And thus humbled by Fanshaw:—
"Now whilst this people's strength is not yet knit,
Think how ye may resist them by all ways.
For when the Sun is in his nonage yit,
Upon his morning beauty men may gaze;
But let him once up to his zenith git,
He strikes them blind with his meridian rays;
So blind will ye be, if ye look not too't,
If ye permit these cedars to take root."
Around him stand,
With haggard looks, the hoary Magi band.—
The Brahmins, the diviners of India. Ammianus Marcellinus, l. 23, says, that the Persian Magi derived their knowledge from the Brachmanes of India. And Arrianus, l. 7, expressly gives the Brahmins the name of Magi. The Magi of India, says he, told Alexander, on his pretensions to divinity, that in everything he was like other men, except that he took less rest, and did more mischief. The Brahmins are never among modern writers called Magi.

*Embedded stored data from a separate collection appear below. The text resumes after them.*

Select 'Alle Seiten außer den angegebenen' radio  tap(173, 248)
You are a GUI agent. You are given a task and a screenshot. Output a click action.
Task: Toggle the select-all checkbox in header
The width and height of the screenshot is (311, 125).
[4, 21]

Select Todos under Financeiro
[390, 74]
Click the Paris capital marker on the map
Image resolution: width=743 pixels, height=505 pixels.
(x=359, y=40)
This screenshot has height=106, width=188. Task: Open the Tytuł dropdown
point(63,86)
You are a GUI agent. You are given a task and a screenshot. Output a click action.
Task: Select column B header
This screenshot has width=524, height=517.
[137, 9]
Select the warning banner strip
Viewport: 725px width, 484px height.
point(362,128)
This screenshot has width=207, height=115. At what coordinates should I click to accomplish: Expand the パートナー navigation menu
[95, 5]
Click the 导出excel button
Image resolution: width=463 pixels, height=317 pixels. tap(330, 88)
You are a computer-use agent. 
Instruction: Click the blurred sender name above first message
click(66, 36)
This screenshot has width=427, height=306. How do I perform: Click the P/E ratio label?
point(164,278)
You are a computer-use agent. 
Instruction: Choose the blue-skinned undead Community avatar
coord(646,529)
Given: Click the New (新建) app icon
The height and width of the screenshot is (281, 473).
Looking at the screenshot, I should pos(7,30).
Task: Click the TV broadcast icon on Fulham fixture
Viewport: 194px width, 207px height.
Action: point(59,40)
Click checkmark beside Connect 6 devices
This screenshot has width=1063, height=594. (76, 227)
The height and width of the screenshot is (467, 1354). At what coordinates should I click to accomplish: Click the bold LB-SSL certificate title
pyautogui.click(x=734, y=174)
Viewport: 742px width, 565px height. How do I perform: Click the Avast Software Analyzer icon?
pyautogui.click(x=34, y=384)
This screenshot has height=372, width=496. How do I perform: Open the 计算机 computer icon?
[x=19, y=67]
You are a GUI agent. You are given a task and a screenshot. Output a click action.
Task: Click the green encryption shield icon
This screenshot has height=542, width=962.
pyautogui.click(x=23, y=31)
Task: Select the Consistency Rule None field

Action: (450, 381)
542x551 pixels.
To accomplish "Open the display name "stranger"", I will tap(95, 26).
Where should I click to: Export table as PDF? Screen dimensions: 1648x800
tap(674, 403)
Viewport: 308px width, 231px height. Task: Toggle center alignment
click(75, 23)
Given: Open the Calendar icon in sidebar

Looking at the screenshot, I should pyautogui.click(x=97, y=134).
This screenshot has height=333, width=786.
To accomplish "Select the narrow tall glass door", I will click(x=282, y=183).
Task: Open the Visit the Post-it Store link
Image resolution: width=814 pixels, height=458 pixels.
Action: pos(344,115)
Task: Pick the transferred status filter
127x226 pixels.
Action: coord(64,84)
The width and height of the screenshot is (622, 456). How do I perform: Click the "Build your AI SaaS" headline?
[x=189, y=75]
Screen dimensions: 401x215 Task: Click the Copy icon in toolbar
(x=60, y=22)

[538] The hov'ring demon gives the dreadful sign.—This has an allusion to the truth of history. Barros relates, that an anger being brought before the Zamorim, "Em hum vaso de agua l'he mostrara hunas naos, que vin ham de muy longe para a India, e que a gente d'ellas seria total destruiçam dos Mouros de aquellas partes.—In a vessel of water he showed him some ships which from a great distance came to India, the people of which would effect the utter subversion of the Moors." Camoëns has certainly chosen a more poetical method of describing this divination, a method in the spirit of Virgil; nor in this is he inferior to his great master. The supernatural flame which seizes on Lavinia while assisting at the sacrifice alone excepted, every other part of the augury of Latinus, and his dream in the Albunean forest, whither he went to consult his ancestor, the god Faunus, in dignity and poetical colouring, cannot come in comparison with the divination of the Magi, and the appearance of the demon in the dream of the Moorish priest.
[539] Th'eternal yoke.—This picture, it may perhaps be said, is but a bad compliment to the heroes of the Lusiad, and the fruits of their discovery. A little consideration, however, will vindicate Camoëns. It is the demon and the enemies of the Portuguese who procure this divination; everything in it is dreadful, on purpose to determine the zamorim to destroy the fleet of Gama. In a former prophecy of the conquest of India (when the catual describes the sculpture of the royal palace), our poet has been careful to ascribe the happiest effects to the discovery of his heroes:—
"Beneath their sway majestic, wise, and mild,
Proud of her victors' laws, thrice happier India smil'd."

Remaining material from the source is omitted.